Libéré provisoirement il y a plusieurs mois, au même titre que son co-accusé, Erwan Siadous, Anderson Nounamo avait vu sa situation évoluer conformément à la loi pour mineur après huit mois de détention préventive. Le retour à la liberté provisoire avait été décidé suite aux demandes répétées de leurs avocats, et validé par une juge d’instruction, notamment en raison des nombreuses irrégularités ayant entaché l’enquête préliminaire. Parmi celles-ci, l’usage avéré de la torture pour obtenir des aveux des deux jeunes hommes, pratique pourtant formellement proscrite par la loi gabonaise qui dispose que « nul ne peut être humilié, maltraité, torturé, ni faire l’objet de traitements ou de peines cruels, inhumains ou dégradants ».
Face à ces vices de procédure, la juge avait invalidé les conclusions de l’enquête, précisant que la légalité de la détention des deux prévenus était compromise. Toutefois, à la surprise générale, Anderson Nounamo se retrouve aujourd’hui réincarcéré, non pas sur la base de nouveaux éléments incriminants, mais à la suite d’une décision arbitraire prise sous la pression des réseaux sociaux. Un fait qui illustre l’emprise de l’exécutif sur le judiciaire dans un pays qui aspire pourtant à des réformes structurelles profondes et prône la séparation des pouvoirs.
La question de la légitimité de ce retour en détention se pose donc avec une acuité nouvelle. En l’absence d’éléments nouveaux apportés à l’enquête ou d’une décision judiciaire, l’intervention du ministre de la Justice s’apparente à une ingérence directe, portant atteinte à l’indépendance des magistrats. Dans le contexte actuel, cette affaire pourrait exacerber le sentiment de défiance à l’égard des institutions, et saper les efforts de restauration proclamés par les autorités gabonaises.
La situation d’Erwan Siadous, actuellement en France pour des soins médicaux, pourrait connaître une évolution similaire.
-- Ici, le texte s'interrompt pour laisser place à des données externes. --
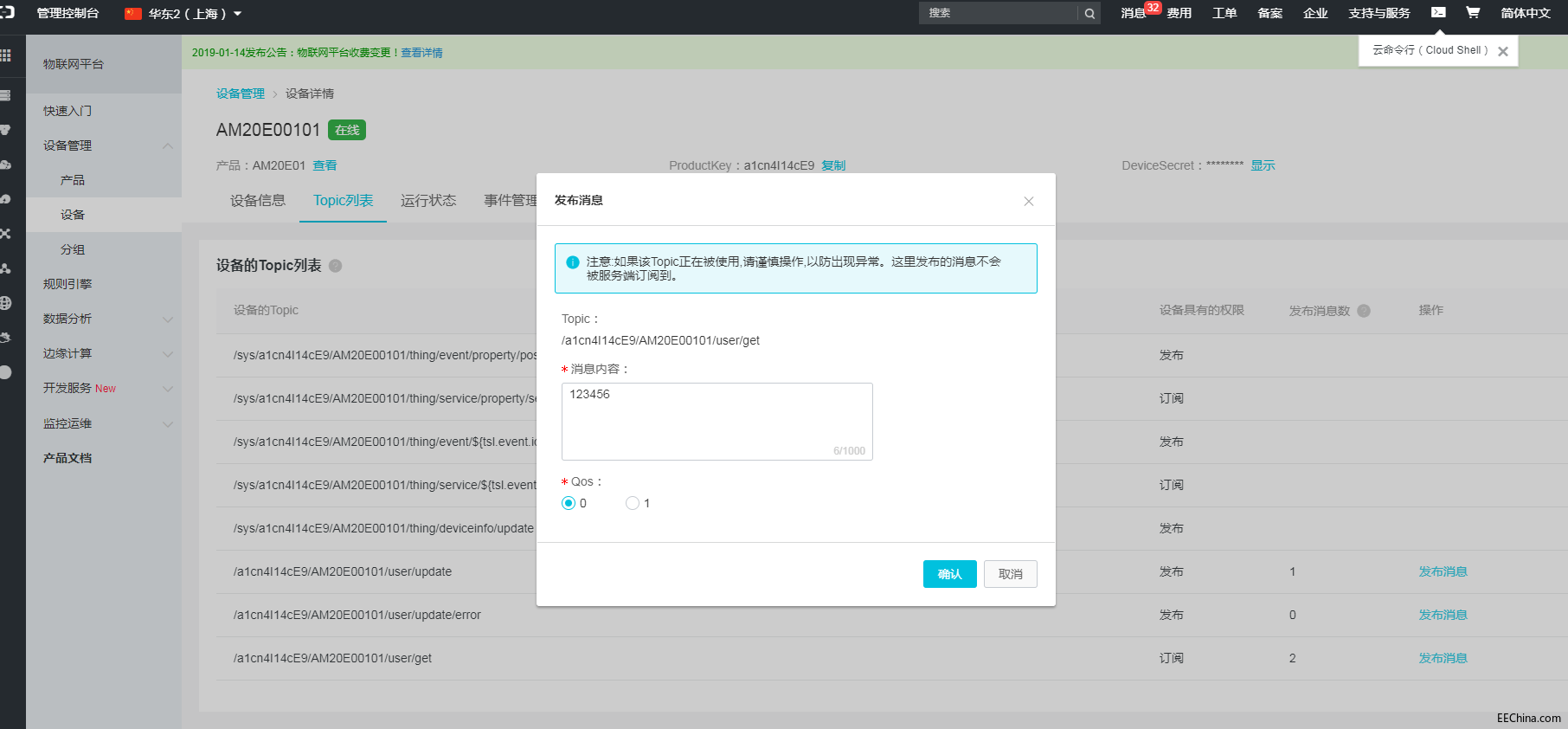
Task: Confirm publishing with the 确认 button
Action: pyautogui.click(x=950, y=574)
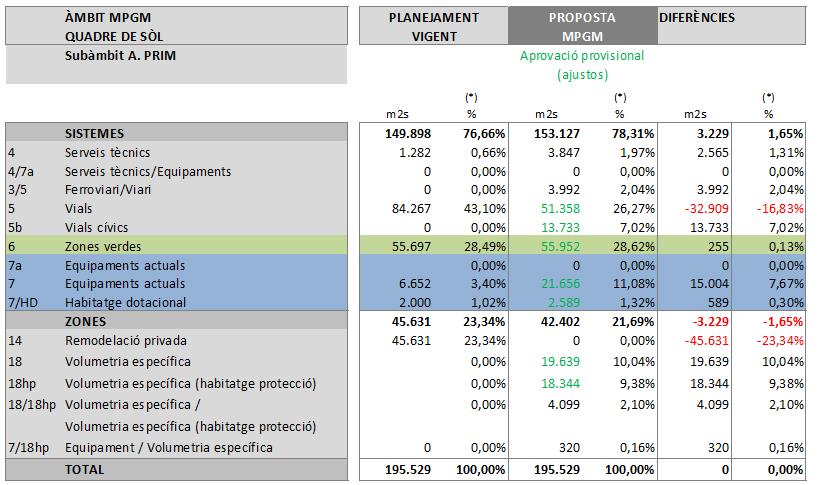
Task: Select the 84.267 value in Vials row
Action: tap(410, 209)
Si la logique de l’ingérence politique continue à prévaloir, son retour au Gabon pourrait se traduire par une réincarcération, non pas fondée sur le droit, mais dictée par des considérations externes au dossier judiciaire.
Cette affaire met en exergue un enjeu fondamental pour le Gabon : la nécessité de protéger la justice des pressions politiques et médiatiques. Dans un État de droit, seul le procès doit déterminer la culpabilité ou l’innocence des prévenus, et non des décisions administratives ou des répercussions médiatiques. Ce retour en prison d’Anderson Nounamo rappelle tristement que, malgré les annonces de réformes, le système judiciaire gabonais demeure encore largement vulnérable aux ingérences et aux manipulations.
L’avenir de ce dossier pourrait jouer un rôle déterminant dans la perception nationale et internationale des réformes institutionnelles promises, et surtout dans la crédibilité du système judiciaire gabonais.